> _Description of the task_
Quote word for word the lines starting at the line with "Given: Click the" and ending at the final line of the entries. Leave out any pictures.
::: Exercise material :::
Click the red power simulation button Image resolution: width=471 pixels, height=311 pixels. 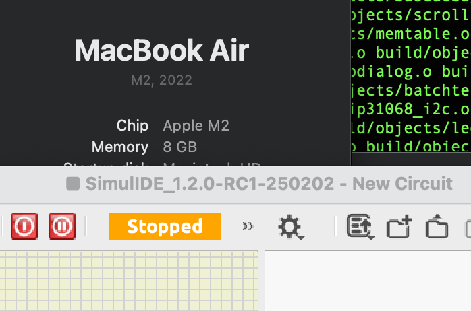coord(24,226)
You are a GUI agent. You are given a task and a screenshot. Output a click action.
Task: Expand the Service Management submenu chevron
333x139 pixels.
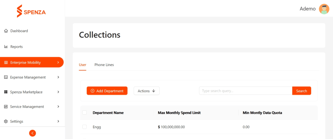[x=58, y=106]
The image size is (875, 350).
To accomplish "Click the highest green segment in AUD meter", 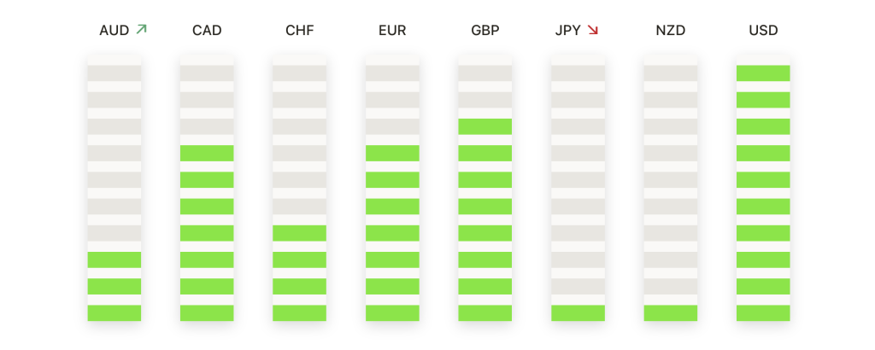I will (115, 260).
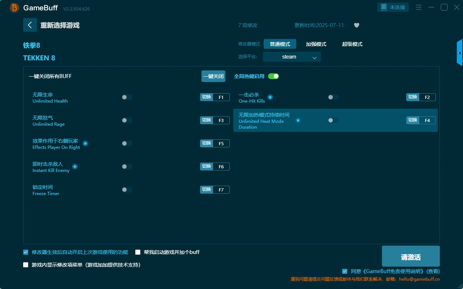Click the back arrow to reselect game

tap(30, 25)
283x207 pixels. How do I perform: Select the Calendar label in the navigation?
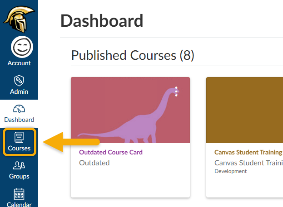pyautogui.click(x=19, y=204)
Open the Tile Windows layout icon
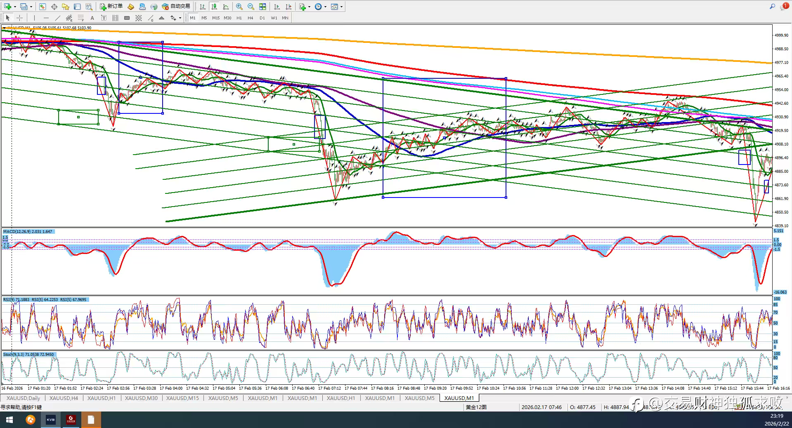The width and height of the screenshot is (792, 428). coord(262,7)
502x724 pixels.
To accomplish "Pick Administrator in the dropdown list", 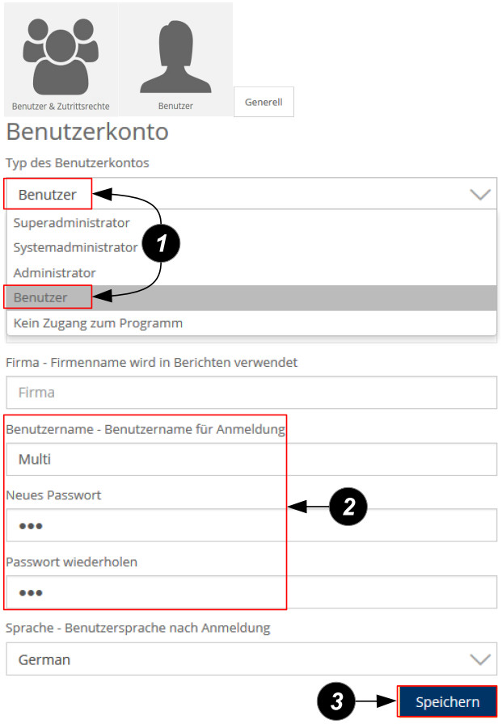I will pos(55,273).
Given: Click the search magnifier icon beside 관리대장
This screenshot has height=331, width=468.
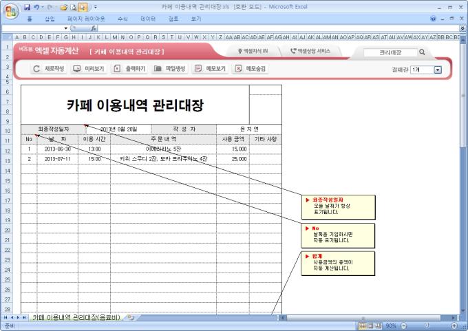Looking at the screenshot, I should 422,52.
:::
> _Task response_
Given: Click the search magnifier icon beside 관리대장
This screenshot has height=331, width=468.
Looking at the screenshot, I should 422,52.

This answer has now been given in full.